SELECTED EXCERPT:
7 minute read

Designing Distributed Systems: Eight Transactional Saga Patterns

Mark Richards & Neal Ford, 2026. Based on patterns from “Software Architecture: The Hard Parts” and Chris Richardson’s microservices patterns.


Coupling

Coupling is the degree of interdependence between software modules and components. There are two types: static and dynamic.

Static Coupling

Fixed, code/deployment-level dependencies. Example: a shared library, or direct code references — regardless of whether services are actively communicating.

Dynamic Coupling

Runtime dependencies. Example: when Service A calls Service B synchronously, A becomes temporarily coupled to B’s:

  • Availability — if B is down, A fails too
  • Performance — if B is slow, A is slow
  • Error behaviour — B’s errors propagate directly to A

The Three Primal Dynamic-Coupling Forces

Every distributed system is shaped by three fundamental tensions:

Force Options
Communication Synchronous ↔ Asynchronous
Consistency Atomic ↔ Eventual
Coordination Orchestration ↔ Choreography

These three axes combine to form the eight saga patterns.

DATA SHOWN:
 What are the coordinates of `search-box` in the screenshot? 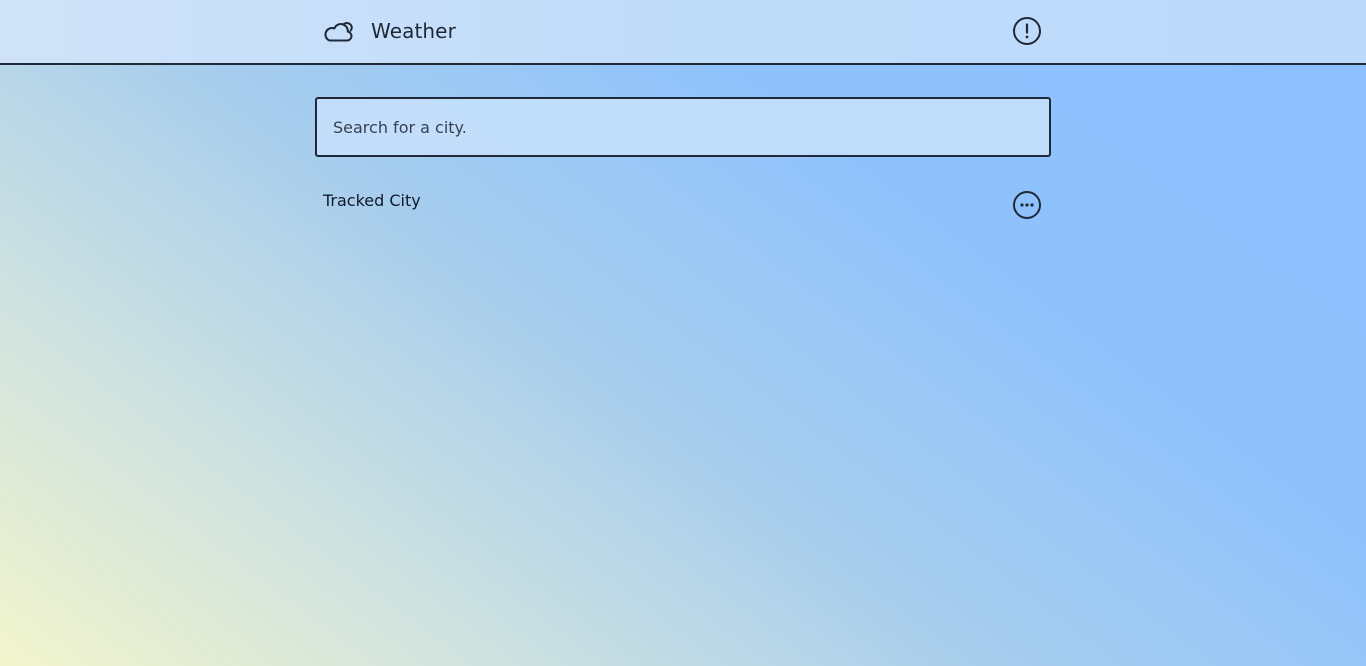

DIRECTIONS:
• 1. Answer these questions from the saga patterns article:
(a) What two types of coupling does it name?
(b) Under dynamic coupling, what happens to Service A if Service B is slow?
(c) Which two options are listed for the Coordination force?
• 2. Rewrite the saga patterns article starting at "Designing Distributed Systems: Eight" and ending at "static and dynamic.", with "interdependence" replaced by "mutual dependence".

EXERCISE RESPONSES:
• 1.
(a) Static and dynamic.
(b) A is slow.
(c) Orchestration and Choreography.

• 2.
Designing Distributed Systems: Eight Transactional Saga Patterns

Mark Richards & Neal Ford, 2026. Based on patterns from “Software Architecture: The Hard Parts” and Chris Richardson’s microservices patterns.


Coupling

Coupling is the degree of mutual dependence between software modules and components. There are two types: static and dynamic.